# [Prompt]
Starting with the line that contains "Privacidad (153, 2167)" and stopping after the line that contains "Android 14 (29, 2289)", return each line below exactly as written, with no others.

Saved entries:
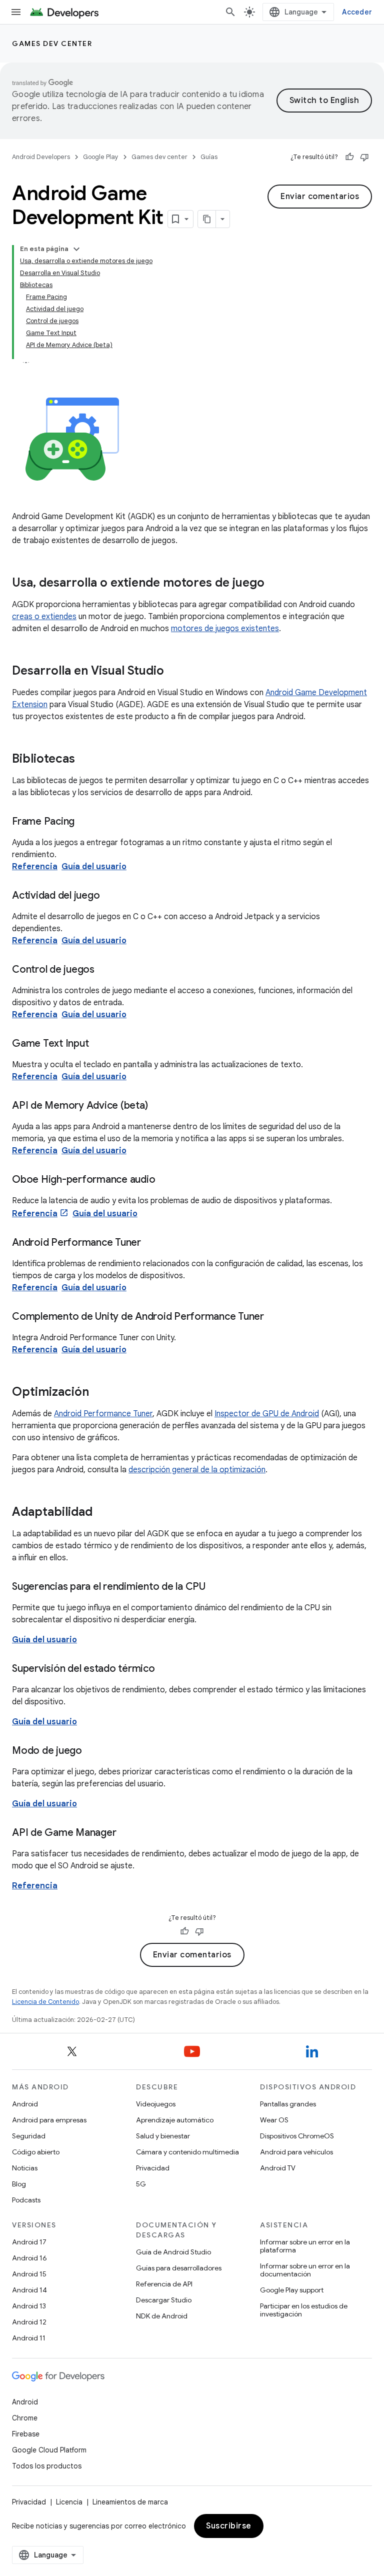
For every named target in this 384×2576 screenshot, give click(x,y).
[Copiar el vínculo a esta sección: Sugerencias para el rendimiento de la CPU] (216, 1587)
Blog (19, 2183)
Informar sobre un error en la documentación (305, 2269)
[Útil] (349, 157)
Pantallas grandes (288, 2103)
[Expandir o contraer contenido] (76, 249)
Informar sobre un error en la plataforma (305, 2245)
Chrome (25, 2417)
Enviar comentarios (319, 197)
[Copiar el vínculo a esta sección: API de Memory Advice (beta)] (158, 1106)
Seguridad (29, 2135)
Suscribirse (229, 2526)
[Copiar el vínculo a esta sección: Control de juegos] (104, 970)
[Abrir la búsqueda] (230, 12)
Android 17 (29, 2241)
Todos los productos (47, 2465)
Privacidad (153, 2167)
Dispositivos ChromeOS (297, 2135)
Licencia (69, 2502)
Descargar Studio (164, 2299)
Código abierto (36, 2151)
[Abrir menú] (16, 12)
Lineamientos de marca (130, 2502)
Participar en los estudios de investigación (304, 2309)
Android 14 (29, 2289)
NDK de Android (162, 2315)
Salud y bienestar (163, 2135)
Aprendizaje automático (175, 2119)
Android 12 (29, 2321)
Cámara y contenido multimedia (187, 2151)
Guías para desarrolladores (179, 2267)
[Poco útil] (364, 157)
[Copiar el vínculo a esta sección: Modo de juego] (92, 1751)
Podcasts (26, 2199)
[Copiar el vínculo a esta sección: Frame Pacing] (84, 822)
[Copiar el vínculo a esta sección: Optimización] (99, 1393)
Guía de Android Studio (173, 2251)
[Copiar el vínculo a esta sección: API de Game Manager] (126, 1833)
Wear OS (274, 2119)
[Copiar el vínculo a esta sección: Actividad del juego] (110, 896)
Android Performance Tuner (103, 1414)
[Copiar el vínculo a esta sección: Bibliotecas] (85, 760)
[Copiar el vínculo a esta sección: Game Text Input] (98, 1044)
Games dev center (52, 43)
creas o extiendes (44, 617)
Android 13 (29, 2305)
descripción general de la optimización (197, 1470)
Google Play (100, 157)
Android (25, 2103)
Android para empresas (49, 2119)
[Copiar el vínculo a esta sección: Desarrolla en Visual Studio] (174, 672)
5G (141, 2183)
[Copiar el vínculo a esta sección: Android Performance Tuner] (151, 1243)
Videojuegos (156, 2103)
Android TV (278, 2167)
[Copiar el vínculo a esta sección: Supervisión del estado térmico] (165, 1669)
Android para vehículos (296, 2151)
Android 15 (29, 2273)
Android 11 (29, 2337)
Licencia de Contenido (45, 2001)
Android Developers (41, 157)
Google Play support (292, 2289)
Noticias (25, 2167)
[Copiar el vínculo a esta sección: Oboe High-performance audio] (165, 1180)
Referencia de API (164, 2283)
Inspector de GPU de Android (266, 1414)
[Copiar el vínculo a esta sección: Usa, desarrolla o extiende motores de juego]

# [Task output]
Privacidad (153, 2167)
Dispositivos ChromeOS (297, 2135)
Licencia (69, 2502)
Descargar Studio (164, 2299)
Código abierto (36, 2151)
[Abrir menú] (16, 12)
Lineamientos de marca (130, 2502)
Participar en los estudios de investigación (304, 2309)
Android 14 (29, 2289)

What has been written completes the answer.